| WHAT NEEDS TO BE DONE |
Reproduce the passage on Fourier coefficients and audio codec design in full, word for word.

BEGIN PAGE EXCERPT

In any type of Fourier Transform, signal energy at one frequency cannot be separated fully from energy measured at a frequency different by only half a cycle per frame. When the difference is at least by one cycle per frame, energy and therefore amplitude become isolated. This does not mean however, that the presence of a number of coefficients equal to the number of samples, is always redundant.

And so, one good way to achieve some phase-correctness might be, to try designing a codec, which does not rely too strongly on the customary psychoacoustic models. For example, a hypothetical codec might rely on Quantization, followed by Exponential-Golomb Coding of the coefficients, being sure to state the scale of quantization in the header information of each frame.

It is understood that such approaches will produce ‘poorer results’ at a given bit-rate. But then, simply choosing a higher bit-rate (than what might be appropriate for an MP3) could result in better sound.

And then, just not to make our hypothetical codec too primitive, one could subdivide the audible spectrum into 8 bands, each one octave higher than the previous, starting from coefficient (8), so that each of these bands can be quantized by a different scale, according to the Threshold Of Audibility. These Human Loudness Perception Curves may be a simple form of psychoacoustics, but are also thought to be reliable fact, as perceived loudness does not usually correspond consistently to uniform spectral distribution of energy.

Parts of the spectrum could be quantized less, for which ‘the lower threshold of hearing’ is lower with respect to a calculable loudness value, at which the Human ears are thought to be uniformly sensitive to all frequencies.

Assigning such a header-field 8 times for each frame would not be prohibitive.

1: ) ( 05/31/2016 ) An alternative approach, which the designers of MP3 could just as easily have used, would have been first to compute the DCT, including both even- and odd-numbered coefficients F(k), but then to derive only the even-numbered coefficients from that. The best way would have been, for even numbered, derived coefficient G(k) to be found as

r = F(k)

i = F(k+1) – F(k-1)

G(0) = F(0)

G(k) = sqrt( r^2 + i^2 )

END PAGE EXCERPT
BEGIN RECORDS

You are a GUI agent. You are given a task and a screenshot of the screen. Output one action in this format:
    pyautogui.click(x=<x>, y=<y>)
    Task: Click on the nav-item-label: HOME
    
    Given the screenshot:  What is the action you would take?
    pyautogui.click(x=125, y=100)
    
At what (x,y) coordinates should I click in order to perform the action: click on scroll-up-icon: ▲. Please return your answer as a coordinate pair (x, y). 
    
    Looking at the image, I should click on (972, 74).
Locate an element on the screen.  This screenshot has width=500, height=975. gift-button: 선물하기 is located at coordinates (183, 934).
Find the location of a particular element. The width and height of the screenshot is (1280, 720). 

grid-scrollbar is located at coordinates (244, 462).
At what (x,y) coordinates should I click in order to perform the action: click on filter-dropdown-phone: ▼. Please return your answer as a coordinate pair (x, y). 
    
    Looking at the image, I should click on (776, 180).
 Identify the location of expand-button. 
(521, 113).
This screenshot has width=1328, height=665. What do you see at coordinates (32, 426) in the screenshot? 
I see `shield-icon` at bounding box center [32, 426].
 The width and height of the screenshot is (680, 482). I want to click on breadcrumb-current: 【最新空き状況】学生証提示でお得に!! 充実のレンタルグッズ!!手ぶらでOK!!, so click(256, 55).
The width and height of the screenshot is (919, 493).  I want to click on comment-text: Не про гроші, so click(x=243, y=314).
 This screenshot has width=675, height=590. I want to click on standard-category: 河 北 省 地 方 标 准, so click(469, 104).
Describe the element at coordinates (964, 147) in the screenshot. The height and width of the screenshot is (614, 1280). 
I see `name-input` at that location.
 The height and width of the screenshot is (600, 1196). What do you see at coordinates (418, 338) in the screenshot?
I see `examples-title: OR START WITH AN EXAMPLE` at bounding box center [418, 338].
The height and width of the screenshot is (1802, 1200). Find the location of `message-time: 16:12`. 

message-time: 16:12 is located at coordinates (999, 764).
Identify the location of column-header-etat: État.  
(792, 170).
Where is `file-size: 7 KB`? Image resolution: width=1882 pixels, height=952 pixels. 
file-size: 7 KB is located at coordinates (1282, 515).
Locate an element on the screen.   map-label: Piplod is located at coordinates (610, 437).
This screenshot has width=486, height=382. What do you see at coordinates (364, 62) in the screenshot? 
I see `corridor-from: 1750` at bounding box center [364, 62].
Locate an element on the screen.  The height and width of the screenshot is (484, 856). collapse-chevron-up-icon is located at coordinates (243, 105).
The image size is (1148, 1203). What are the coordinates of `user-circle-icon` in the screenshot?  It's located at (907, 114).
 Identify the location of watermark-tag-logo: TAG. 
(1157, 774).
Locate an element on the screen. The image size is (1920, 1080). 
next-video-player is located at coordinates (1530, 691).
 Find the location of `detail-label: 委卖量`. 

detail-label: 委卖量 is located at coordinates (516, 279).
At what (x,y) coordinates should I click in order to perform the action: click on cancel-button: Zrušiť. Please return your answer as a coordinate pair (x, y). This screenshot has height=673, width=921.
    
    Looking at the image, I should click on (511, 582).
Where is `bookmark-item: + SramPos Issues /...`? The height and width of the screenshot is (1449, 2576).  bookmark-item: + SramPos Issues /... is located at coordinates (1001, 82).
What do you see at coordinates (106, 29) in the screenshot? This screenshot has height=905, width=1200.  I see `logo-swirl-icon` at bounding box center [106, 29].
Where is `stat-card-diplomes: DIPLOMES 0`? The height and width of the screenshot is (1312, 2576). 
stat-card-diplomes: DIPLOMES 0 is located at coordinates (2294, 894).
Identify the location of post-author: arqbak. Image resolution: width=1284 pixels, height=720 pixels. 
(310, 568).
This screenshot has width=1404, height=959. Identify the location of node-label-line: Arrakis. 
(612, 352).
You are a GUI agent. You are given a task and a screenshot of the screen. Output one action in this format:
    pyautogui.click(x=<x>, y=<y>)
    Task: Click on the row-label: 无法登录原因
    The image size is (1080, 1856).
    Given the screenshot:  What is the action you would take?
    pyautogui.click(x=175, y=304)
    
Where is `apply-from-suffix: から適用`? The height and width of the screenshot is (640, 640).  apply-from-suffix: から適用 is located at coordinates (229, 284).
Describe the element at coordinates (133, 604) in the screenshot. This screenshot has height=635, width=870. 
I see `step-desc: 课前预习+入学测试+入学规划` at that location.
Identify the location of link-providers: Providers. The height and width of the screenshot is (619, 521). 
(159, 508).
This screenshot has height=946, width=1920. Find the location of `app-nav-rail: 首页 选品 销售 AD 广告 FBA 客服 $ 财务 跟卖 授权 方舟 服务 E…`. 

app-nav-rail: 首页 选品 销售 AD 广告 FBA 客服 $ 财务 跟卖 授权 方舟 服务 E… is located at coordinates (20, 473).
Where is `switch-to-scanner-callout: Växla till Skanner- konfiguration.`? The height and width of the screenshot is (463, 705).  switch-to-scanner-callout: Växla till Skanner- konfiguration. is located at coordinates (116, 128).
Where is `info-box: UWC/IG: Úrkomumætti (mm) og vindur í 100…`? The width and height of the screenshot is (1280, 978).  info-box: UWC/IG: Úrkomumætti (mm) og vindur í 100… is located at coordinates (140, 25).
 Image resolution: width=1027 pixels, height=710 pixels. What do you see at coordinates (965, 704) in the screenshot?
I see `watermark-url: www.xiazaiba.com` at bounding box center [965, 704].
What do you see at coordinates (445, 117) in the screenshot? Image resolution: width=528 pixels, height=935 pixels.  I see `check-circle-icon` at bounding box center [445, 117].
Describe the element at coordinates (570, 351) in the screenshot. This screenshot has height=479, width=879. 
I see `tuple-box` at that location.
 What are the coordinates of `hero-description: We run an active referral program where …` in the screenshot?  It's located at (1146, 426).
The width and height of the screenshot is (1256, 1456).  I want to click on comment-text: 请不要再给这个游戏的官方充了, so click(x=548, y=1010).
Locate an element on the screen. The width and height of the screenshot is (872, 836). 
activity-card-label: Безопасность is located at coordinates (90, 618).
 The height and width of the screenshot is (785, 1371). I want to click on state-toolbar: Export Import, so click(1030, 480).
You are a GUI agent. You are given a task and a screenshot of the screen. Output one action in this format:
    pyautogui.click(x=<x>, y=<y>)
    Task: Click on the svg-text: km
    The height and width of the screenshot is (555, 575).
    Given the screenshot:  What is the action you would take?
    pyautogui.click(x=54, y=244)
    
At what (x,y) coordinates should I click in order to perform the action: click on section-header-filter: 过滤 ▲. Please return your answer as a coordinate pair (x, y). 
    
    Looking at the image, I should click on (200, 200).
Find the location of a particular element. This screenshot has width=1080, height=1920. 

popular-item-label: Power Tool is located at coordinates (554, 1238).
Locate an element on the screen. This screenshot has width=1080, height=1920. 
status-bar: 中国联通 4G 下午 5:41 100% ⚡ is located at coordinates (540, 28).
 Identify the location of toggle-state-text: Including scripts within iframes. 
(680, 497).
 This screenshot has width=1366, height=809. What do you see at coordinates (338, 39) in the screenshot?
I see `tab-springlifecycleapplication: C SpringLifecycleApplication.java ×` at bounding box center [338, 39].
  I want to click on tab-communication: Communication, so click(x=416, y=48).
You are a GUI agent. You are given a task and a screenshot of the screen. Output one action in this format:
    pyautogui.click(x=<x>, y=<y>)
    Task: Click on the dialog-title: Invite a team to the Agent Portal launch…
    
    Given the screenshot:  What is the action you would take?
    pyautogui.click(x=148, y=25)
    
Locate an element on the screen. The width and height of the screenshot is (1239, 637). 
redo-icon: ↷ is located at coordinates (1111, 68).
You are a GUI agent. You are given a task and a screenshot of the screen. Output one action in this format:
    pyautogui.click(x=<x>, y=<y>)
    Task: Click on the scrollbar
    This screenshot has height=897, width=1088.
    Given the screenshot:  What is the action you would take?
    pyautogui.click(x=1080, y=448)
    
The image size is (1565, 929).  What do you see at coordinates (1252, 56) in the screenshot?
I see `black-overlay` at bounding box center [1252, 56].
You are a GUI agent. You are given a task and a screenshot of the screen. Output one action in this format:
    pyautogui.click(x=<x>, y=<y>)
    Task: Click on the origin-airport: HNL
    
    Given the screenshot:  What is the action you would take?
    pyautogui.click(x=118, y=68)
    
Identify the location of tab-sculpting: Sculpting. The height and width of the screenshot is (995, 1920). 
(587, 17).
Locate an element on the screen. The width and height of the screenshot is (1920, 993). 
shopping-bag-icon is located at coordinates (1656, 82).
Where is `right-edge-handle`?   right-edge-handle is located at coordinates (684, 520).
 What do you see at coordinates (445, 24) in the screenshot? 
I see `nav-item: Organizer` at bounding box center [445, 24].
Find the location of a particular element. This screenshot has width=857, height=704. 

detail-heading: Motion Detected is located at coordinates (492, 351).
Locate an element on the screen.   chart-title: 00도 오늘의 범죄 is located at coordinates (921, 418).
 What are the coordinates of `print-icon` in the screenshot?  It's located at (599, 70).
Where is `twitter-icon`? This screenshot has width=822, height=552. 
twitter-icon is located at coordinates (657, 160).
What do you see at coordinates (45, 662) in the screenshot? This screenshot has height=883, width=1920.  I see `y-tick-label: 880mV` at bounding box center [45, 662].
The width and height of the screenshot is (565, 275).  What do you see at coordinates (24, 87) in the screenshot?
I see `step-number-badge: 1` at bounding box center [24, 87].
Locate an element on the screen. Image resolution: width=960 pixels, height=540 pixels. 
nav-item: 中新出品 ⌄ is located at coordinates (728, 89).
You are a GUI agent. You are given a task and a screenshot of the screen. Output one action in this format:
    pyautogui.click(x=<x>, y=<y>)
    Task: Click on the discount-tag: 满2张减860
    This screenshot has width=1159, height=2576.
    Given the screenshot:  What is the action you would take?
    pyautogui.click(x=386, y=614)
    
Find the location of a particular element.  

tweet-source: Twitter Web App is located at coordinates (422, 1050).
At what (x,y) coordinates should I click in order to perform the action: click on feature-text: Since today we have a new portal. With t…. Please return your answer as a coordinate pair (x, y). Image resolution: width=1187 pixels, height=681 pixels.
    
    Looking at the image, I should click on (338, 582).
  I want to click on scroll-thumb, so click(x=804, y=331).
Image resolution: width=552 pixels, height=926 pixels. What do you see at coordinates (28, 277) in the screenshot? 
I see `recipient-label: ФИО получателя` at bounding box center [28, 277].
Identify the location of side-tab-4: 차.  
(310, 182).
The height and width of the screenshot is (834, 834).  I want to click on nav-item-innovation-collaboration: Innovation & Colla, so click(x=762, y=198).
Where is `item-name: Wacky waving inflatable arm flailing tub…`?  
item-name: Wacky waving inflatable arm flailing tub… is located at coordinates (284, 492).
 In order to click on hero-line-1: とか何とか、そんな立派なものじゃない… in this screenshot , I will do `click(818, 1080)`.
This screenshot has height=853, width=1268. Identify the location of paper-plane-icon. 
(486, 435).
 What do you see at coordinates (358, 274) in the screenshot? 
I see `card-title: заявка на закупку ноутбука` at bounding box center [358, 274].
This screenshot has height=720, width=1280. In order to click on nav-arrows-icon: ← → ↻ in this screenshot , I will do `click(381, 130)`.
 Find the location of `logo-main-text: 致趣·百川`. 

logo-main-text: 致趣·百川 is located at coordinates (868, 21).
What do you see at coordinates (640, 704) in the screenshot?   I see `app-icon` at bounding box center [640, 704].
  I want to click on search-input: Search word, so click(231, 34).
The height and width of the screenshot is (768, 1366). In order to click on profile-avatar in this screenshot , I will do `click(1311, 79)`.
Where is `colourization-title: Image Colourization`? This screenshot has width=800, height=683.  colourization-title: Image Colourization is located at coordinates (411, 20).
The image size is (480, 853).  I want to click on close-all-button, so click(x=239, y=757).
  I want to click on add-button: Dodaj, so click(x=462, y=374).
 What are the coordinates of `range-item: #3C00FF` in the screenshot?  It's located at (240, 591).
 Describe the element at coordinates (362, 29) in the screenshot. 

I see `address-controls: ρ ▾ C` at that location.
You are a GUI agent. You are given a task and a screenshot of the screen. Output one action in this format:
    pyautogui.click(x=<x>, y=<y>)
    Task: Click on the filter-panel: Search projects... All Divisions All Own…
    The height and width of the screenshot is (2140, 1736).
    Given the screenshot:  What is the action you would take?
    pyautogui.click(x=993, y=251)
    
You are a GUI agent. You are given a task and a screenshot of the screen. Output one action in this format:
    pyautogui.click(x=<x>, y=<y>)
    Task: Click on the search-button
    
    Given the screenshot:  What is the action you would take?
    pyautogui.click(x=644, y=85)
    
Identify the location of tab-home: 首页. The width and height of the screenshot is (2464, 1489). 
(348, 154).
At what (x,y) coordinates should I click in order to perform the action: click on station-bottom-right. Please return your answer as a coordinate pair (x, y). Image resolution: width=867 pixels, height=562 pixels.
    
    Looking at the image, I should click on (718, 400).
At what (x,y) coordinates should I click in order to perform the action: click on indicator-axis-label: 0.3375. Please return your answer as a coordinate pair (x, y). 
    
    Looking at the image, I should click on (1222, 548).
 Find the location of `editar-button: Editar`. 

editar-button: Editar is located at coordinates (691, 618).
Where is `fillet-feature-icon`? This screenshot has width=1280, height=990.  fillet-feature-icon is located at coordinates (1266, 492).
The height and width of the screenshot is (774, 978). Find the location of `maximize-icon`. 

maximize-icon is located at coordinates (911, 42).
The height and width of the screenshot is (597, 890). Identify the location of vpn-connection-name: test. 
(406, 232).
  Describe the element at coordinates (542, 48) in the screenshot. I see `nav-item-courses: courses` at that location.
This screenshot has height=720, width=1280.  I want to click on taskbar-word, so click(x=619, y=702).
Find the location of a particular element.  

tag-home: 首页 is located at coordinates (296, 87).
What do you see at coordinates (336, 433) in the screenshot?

END RECORDS

| RESPONSE TO THIS EXERCISE |
In any type of Fourier Transform, signal energy at one frequency cannot be separated fully from energy measured at a frequency different by only half a cycle per frame. When the difference is at least by one cycle per frame, energy and therefore amplitude become isolated. This does not mean however, that the presence of a number of coefficients equal to the number of samples, is always redundant.

And so, one good way to achieve some phase-correctness might be, to try designing a codec, which does not rely too strongly on the customary psychoacoustic models. For example, a hypothetical codec might rely on Quantization, followed by Exponential-Golomb Coding of the coefficients, being sure to state the scale of quantization in the header information of each frame.

It is understood that such approaches will produce ‘poorer results’ at a given bit-rate. But then, simply choosing a higher bit-rate (than what might be appropriate for an MP3) could result in better sound.

And then, just not to make our hypothetical codec too primitive, one could subdivide the audible spectrum into 8 bands, each one octave higher than the previous, starting from coefficient (8), so that each of these bands can be quantized by a different scale, according to the Threshold Of Audibility. These Human Loudness Perception Curves may be a simple form of psychoacoustics, but are also thought to be reliable fact, as perceived loudness does not usually correspond consistently to uniform spectral distribution of energy.

Parts of the spectrum could be quantized less, for which ‘the lower threshold of hearing’ is lower with respect to a calculable loudness value, at which the Human ears are thought to be uniformly sensitive to all frequencies.

Assigning such a header-field 8 times for each frame would not be prohibitive.

1: ) ( 05/31/2016 ) An alternative approach, which the designers of MP3 could just as easily have used, would have been first to compute the DCT, including both even- and odd-numbered coefficients F(k), but then to derive only the even-numbered coefficients from that. The best way would have been, for even numbered, derived coefficient G(k) to be found as

r = F(k)

i = F(k+1) – F(k-1)

G(0) = F(0)

G(k) = sqrt( r^2 + i^2 )